Degrees of separation

by John Quiggin on April 20, 2004

Following up the links on Eszter’s last post, I discovered that she shares with me an Erdos number of 3 (Eszter via Aronov and O’Rourke, mine via Fishburn and Wakker). This is pretty good for social science academics.

We thought this was worth a CT post, and came up with another issue. Although Movable Type and other systems encourage group blogging, they don’t, as far as I’m aware, allow for jointly authored posts. This is of particular interest since it’s at least arguable that a joint post would count as co-authorship for Erdos number purposes (this comes back to the question, frequently discussed on this blog, of whether and how blog contributions should be listed on vitas). But more generally, it would seem as if joint posts would be worthwhile for at least some purposes.

The Erdos number site asserts that numbers as high as 15 have been found, but that nearly everyone with a finite Erdos number is below 8. This seems about right, though mean, median and modal numbers must grow over time.

{ 6 comments }

1

eszter 04.20.04 at 9:33 am

I reposted it on my blog signed as a joint post, but that required creating a separate account. Such an approach is too tedious for a group blog with 15 members though. There are too many possible permutations for joint posts.

2

Joseph O'Rourke 04.20.04 at 11:53 am

I am along the path from Eszter to Erdos that establishes her Erdos number. With Erdos now collaborating only with the angels, I cannot lower my number below 2. But Eszter can still decrement. In general the numbers drift downward over time, heading toward the source.
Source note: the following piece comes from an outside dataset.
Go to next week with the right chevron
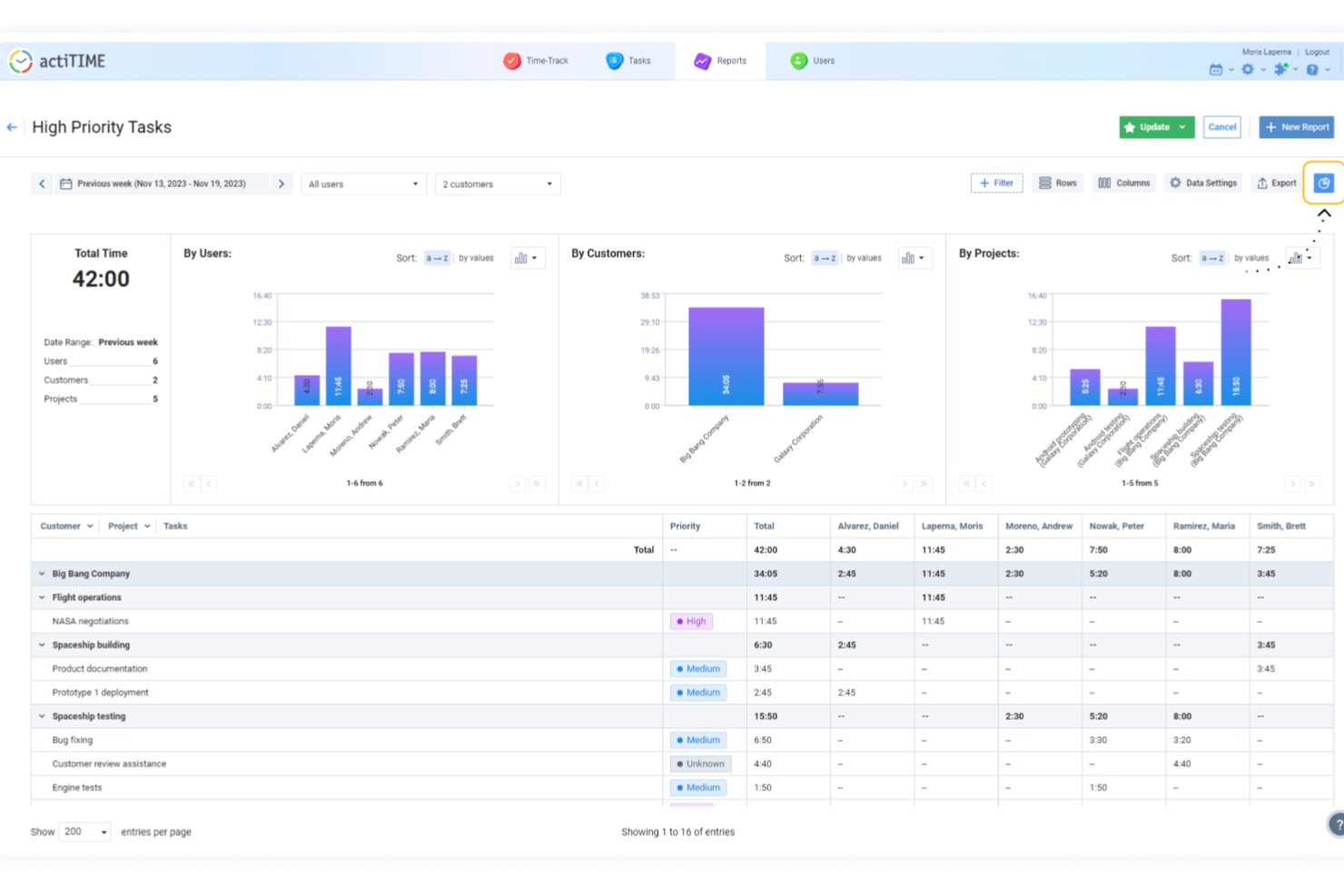The image size is (1344, 896). click(x=282, y=184)
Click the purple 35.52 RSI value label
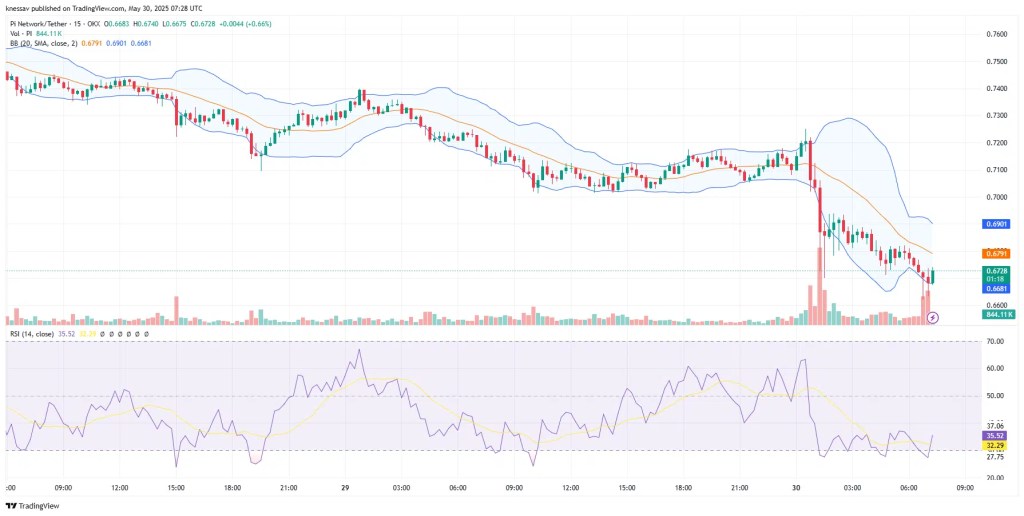The height and width of the screenshot is (516, 1024). [x=997, y=436]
It will be interesting to see if another mathematician X emerges with enough respect and activity to warrant the honor of the community tracking X-numbers.

3

Brian Weatherson 04.20.04 at 8:56 pm

I don’t have an Erdös number yet, but if a couple of written but unpublished papers get published I believe I’ll have an Erdös number of 6. Since philosophers tend as a rule to write very few joint authored papers, there could be some very long Erdös chains winding through our part of the world.

4

matt 04.20.04 at 10:05 pm

At the risk of seeming dumb, what’s an erdos number?

5

eszter 04.20.04 at 10:23 pm

There were a few links in the post that lead to relevant info, but here’s a direct link to an explanation: http://personalwebs.oakland.edu/~grossman/readme.html

6

Matt Weiner 04.20.04 at 10:26 pm

Matt, Paul Erdos was a mathematician who went from place to place staying with mathematicians and co-authoring papers with them.
The Erdos number reflects how close you are to collaborating with Erdos. It is calculated as follows:
If you are Erdos, your number is 0.
If you have co-authored a paper with someone whose Erdos number is n, your Erdos number is at most n+1.
Inductive closure clause: Your Erdos number is the highest number consistent with the above.
My Erdos number is also 3, if you count forthcoming publications (Nuel Belnap-Joel Spencer-Erdos; see this page, via Eszter). Before that I think I probably had a high but finite Erdos number but I have no way of calculating it.
As the generations pass, I think the numbers will creep up very slowly, as there become fewer people with number 1 to collaborate with, then fewer with number 2, etc. But we won’t be around to see that happen.